*Goal of the exercise*.
Word for word, repeat every record.

*Data extracts*.
- - - -

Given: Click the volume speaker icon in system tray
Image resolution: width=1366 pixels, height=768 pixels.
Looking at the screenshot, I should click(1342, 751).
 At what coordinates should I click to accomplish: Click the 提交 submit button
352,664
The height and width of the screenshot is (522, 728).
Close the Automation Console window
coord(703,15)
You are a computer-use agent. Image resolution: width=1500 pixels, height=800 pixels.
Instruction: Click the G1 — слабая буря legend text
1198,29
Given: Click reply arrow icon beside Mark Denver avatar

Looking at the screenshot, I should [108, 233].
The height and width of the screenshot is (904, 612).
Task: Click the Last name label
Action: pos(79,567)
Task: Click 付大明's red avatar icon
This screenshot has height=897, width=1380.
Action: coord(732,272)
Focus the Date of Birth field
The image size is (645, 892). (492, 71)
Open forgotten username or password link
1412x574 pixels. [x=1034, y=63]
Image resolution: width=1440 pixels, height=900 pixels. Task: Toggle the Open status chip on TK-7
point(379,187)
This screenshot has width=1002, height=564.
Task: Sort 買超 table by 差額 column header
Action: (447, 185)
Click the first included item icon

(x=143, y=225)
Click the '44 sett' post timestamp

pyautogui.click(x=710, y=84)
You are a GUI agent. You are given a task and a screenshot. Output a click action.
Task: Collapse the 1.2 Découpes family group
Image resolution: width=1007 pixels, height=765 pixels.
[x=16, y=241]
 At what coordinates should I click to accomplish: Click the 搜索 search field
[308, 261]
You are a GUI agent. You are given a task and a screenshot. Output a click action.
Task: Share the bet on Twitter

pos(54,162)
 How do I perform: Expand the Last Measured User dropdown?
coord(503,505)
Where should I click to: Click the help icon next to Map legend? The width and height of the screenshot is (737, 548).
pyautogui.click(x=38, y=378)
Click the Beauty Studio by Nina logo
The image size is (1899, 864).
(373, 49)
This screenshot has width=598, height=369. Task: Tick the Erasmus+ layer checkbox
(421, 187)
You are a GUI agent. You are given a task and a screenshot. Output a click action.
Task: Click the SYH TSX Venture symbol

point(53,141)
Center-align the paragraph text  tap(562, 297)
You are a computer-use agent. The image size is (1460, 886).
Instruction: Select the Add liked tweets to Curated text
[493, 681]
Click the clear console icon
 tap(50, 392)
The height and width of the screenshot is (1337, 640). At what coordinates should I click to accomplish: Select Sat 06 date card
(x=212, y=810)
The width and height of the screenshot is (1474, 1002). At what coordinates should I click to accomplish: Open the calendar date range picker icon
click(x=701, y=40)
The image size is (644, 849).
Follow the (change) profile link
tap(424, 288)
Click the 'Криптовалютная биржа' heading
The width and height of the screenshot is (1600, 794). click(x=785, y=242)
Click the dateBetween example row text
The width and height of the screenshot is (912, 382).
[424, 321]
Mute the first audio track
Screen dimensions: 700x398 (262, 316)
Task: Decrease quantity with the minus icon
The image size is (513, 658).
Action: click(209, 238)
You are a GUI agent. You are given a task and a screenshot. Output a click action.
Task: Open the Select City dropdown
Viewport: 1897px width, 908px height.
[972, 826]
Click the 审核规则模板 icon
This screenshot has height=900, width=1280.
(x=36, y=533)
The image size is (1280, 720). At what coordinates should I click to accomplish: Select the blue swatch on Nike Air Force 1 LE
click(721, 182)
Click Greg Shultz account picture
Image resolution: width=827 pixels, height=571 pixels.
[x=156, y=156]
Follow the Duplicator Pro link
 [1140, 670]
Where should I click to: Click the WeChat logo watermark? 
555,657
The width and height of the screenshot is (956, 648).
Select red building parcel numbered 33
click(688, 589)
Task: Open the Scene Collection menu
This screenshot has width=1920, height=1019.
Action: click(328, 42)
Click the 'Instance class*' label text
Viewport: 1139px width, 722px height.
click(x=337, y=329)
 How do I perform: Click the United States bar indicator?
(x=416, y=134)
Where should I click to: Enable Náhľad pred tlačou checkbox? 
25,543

- - - -

*Answer to the exercise*.
Given: Click the volume speaker icon in system tray
Image resolution: width=1366 pixels, height=768 pixels.
Looking at the screenshot, I should click(1342, 751).
 At what coordinates should I click to accomplish: Click the 提交 submit button
352,664
The height and width of the screenshot is (522, 728).
Close the Automation Console window
coord(703,15)
You are a computer-use agent. Image resolution: width=1500 pixels, height=800 pixels.
Instruction: Click the G1 — слабая буря legend text
1198,29
Given: Click reply arrow icon beside Mark Denver avatar

Looking at the screenshot, I should [108, 233].
The height and width of the screenshot is (904, 612).
Task: Click the Last name label
Action: pos(79,567)
Task: Click 付大明's red avatar icon
This screenshot has height=897, width=1380.
Action: coord(732,272)
Focus the Date of Birth field
The image size is (645, 892). (492, 71)
Open forgotten username or password link
1412x574 pixels. [x=1034, y=63]
Image resolution: width=1440 pixels, height=900 pixels. Task: Toggle the Open status chip on TK-7
point(379,187)
This screenshot has width=1002, height=564.
Task: Sort 買超 table by 差額 column header
Action: (447, 185)
Click the first included item icon

(x=143, y=225)
Click the '44 sett' post timestamp

pyautogui.click(x=710, y=84)
You are a GUI agent. You are given a task and a screenshot. Output a click action.
Task: Collapse the 1.2 Découpes family group
Image resolution: width=1007 pixels, height=765 pixels.
[x=16, y=241]
 At what coordinates should I click to accomplish: Click the 搜索 search field
[308, 261]
You are a GUI agent. You are given a task and a screenshot. Output a click action.
Task: Share the bet on Twitter

pos(54,162)
 How do I perform: Expand the Last Measured User dropdown?
coord(503,505)
Where should I click to: Click the help icon next to Map legend? The width and height of the screenshot is (737, 548).
pyautogui.click(x=38, y=378)
Click the Beauty Studio by Nina logo
The image size is (1899, 864).
(373, 49)
This screenshot has width=598, height=369. Task: Tick the Erasmus+ layer checkbox
(421, 187)
You are a GUI agent. You are given a task and a screenshot. Output a click action.
Task: Click the SYH TSX Venture symbol

point(53,141)
Center-align the paragraph text  tap(562, 297)
You are a computer-use agent. The image size is (1460, 886).
Instruction: Select the Add liked tweets to Curated text
[493, 681]
Click the clear console icon
 tap(50, 392)
The height and width of the screenshot is (1337, 640). At what coordinates should I click to accomplish: Select Sat 06 date card
(x=212, y=810)
The width and height of the screenshot is (1474, 1002). At what coordinates should I click to accomplish: Open the calendar date range picker icon
click(x=701, y=40)
The image size is (644, 849).
Follow the (change) profile link
tap(424, 288)
Click the 'Криптовалютная биржа' heading
The width and height of the screenshot is (1600, 794). click(x=785, y=242)
Click the dateBetween example row text
The width and height of the screenshot is (912, 382).
[424, 321]
Mute the first audio track
Screen dimensions: 700x398 (262, 316)
Task: Decrease quantity with the minus icon
The image size is (513, 658).
Action: click(209, 238)
You are a GUI agent. You are given a task and a screenshot. Output a click action.
Task: Open the Select City dropdown
Viewport: 1897px width, 908px height.
[972, 826]
Click the 审核规则模板 icon
This screenshot has height=900, width=1280.
(x=36, y=533)
The image size is (1280, 720). At what coordinates should I click to accomplish: Select the blue swatch on Nike Air Force 1 LE
click(721, 182)
Click Greg Shultz account picture
Image resolution: width=827 pixels, height=571 pixels.
[x=156, y=156]
Follow the Duplicator Pro link
 [1140, 670]
Where should I click to: Click the WeChat logo watermark? 
555,657
The width and height of the screenshot is (956, 648).
Select red building parcel numbered 33
click(688, 589)
Task: Open the Scene Collection menu
This screenshot has width=1920, height=1019.
Action: click(328, 42)
Click the 'Instance class*' label text
Viewport: 1139px width, 722px height.
click(x=337, y=329)
 How do I perform: Click the United States bar indicator?
(x=416, y=134)
Where should I click to: Enable Náhľad pred tlačou checkbox? 
25,543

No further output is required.